Does .parse anchor or :sigspace first in a Perl 6

2019-07-21 12:25发布

问题:

I have two questions. Is the behavior I show correct, and if so, is it documented somewhere?

I was playing with the grammar TOP method. Declared as a rule, it implies beginning- and end-of-string anchors along with :sigspace:

grammar Number {
    rule TOP { \d+ }
    }

my @strings = '137', '137 ', ' 137 ';

for @strings -> $string {
    my $result = Number.parse( $string );
    given $result {
        when Match { put "<$string> worked!" }
        when Any   { put "<$string> failed!" }
        }
    }

With no whitespace or trailing whitespace only, the string parses. With leading whitespace, it fails:

<137> worked!
<137 > worked!
< 137 > failed!

I figure this means that rule is applying :sigspace first and the anchors afterward:

grammar Foo {
    regex TOP { ^ :sigspace \d+ $ }
    }

I expected a rule to allow leading whitespace, which would happen if you switched the order:

grammar Foo {
    regex TOP { :sigspace ^  \d+ $ }
    }

I could add an explicit token in rule for the beginning of the string:

grammar Number {
    rule TOP { ^ \d+ }
    }

Now everything works:

<137> worked!
<137 > worked!
< 137 > worked!

I don't have any reason to think it should be one way or the other. The Grammars docs say two things happen, but the docs do not say which order these effects apply:

Note that if you're parsing with .parse method, token TOP is automatically anchored

and

When rule instead of token is used, any whitespace after an atom is turned into a non-capturing call to ws.


I think the answer is that the rule isn't actually anchored in the pattern sense. It's the way .parse works. The cursor has to start at position 0 and end at the last position in the string. That's something outside of the pattern.

回答1:

The behavior is intended, and is a culmination of these language features:

  • Sigspace ignores whitespace before the first atom.
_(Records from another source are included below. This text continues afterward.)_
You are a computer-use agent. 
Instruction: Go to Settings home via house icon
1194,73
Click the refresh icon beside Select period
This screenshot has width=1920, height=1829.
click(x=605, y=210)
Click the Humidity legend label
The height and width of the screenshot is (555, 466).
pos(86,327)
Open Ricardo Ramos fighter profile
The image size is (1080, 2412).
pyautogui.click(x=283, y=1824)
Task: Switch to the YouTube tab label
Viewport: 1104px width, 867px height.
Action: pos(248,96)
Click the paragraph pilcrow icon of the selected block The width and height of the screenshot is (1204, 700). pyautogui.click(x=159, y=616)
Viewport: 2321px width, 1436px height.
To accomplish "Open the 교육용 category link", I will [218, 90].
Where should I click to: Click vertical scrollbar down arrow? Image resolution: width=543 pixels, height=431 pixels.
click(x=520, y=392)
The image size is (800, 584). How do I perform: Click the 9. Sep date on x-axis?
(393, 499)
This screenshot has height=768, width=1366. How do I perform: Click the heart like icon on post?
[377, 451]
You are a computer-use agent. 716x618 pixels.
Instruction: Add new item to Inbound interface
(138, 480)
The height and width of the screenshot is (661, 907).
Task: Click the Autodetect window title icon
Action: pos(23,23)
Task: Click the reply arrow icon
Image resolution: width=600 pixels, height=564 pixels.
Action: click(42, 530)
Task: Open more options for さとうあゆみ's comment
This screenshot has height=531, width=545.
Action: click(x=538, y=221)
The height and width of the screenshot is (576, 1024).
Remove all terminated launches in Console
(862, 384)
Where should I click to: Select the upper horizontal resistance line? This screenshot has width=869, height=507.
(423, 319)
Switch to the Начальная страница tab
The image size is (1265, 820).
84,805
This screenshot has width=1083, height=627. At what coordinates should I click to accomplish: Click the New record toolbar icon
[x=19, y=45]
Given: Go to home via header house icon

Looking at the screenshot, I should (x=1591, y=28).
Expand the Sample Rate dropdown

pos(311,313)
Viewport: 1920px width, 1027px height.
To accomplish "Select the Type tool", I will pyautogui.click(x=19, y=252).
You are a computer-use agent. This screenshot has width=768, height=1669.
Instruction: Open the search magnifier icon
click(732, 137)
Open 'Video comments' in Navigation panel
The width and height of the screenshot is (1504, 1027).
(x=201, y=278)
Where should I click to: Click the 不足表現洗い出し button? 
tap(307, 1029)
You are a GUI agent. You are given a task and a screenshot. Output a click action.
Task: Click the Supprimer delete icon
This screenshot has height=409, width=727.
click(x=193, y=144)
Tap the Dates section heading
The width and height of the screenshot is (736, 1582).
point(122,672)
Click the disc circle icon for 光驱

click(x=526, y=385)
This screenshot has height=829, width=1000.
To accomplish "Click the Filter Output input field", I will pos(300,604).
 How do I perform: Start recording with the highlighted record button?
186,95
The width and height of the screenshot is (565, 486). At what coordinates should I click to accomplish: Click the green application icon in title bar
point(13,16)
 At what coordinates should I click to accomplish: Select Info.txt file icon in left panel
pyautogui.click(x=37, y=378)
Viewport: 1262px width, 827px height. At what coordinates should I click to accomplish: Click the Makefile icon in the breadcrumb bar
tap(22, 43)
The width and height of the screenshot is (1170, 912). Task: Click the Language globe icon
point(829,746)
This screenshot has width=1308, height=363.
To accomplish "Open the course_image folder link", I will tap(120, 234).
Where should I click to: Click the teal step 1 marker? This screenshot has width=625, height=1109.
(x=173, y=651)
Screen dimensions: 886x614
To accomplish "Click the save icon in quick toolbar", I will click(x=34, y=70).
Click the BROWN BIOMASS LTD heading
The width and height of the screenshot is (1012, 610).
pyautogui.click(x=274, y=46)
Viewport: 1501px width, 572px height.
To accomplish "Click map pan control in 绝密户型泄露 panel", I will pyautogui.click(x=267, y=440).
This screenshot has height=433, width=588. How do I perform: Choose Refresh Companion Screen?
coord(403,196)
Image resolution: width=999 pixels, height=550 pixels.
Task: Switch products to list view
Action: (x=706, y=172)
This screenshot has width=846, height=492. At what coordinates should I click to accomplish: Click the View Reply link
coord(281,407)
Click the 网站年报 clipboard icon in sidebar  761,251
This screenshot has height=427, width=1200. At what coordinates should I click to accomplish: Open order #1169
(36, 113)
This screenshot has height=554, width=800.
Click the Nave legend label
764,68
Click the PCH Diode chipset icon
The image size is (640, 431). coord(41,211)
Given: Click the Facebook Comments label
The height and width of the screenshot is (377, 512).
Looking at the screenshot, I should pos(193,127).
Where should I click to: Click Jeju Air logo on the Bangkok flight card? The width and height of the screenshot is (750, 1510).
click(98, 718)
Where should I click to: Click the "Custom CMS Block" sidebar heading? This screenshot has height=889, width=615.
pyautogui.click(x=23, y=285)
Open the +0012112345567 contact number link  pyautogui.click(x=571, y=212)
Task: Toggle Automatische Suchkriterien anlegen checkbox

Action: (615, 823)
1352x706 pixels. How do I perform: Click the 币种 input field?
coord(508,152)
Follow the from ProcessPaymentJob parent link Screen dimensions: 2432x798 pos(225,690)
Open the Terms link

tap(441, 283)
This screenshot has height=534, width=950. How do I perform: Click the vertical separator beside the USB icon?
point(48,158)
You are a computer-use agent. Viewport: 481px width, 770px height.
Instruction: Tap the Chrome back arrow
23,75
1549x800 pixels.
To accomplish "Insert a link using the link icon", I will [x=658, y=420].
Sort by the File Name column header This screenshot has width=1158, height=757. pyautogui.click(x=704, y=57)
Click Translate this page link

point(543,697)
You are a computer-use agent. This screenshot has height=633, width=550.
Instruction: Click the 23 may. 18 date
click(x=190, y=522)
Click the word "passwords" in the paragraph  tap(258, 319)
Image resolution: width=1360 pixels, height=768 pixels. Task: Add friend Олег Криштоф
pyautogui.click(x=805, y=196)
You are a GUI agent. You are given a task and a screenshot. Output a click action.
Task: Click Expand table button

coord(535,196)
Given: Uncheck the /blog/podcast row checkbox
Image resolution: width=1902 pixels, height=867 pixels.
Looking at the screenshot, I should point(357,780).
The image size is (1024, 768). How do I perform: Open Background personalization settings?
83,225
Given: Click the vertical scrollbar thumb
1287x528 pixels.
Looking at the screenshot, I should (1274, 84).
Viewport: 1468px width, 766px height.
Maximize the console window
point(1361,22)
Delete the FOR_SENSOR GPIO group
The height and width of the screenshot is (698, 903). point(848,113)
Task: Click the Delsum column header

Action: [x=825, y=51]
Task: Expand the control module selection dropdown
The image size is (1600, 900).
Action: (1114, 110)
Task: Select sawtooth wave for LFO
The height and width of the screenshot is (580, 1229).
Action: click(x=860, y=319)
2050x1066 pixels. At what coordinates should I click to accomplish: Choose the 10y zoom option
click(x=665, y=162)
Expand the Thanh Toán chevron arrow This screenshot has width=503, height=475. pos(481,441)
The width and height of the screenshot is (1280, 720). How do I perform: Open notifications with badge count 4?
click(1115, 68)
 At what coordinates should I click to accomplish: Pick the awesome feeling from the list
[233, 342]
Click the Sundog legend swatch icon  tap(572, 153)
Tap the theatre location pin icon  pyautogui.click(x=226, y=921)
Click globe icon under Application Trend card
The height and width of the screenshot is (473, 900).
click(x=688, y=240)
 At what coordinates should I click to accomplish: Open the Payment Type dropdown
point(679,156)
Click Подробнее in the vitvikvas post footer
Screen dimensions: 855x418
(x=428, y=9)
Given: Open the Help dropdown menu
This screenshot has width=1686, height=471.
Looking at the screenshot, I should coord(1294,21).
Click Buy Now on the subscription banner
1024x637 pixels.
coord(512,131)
    From the design docs1 (S05: Regexes and Rules, line 348, emphasis added):

    The new :s (:sigspace) modifier causes certain whitespace sequences to be considered "significant"; they are replaced by a whitespace matching rule, . Only whitespace sequences immediately following a matching construct (atom, quantified atom, or assertion) are eligible. Initial whitespace is ignored at the front of any regex, to make it easy to write rules that can participate in longest-token-matching alternations. Trailing space inside the regex delimiters is significant.

    This means:

    rule TOP { \d+ }
                  ^-------- <.ws> automatically inserted
    
    rule TOP { ^ \d+ $ }
                ^---^-^---- <.ws> automatically inserted
    
  • Regexes are first-class compiled code with lexical scoping.

    A regex/rule is not a string that may have characters concatenated to it later to change its behavior. It is a self-contained routine, which is parsed and has its behavior nailed down at compile time.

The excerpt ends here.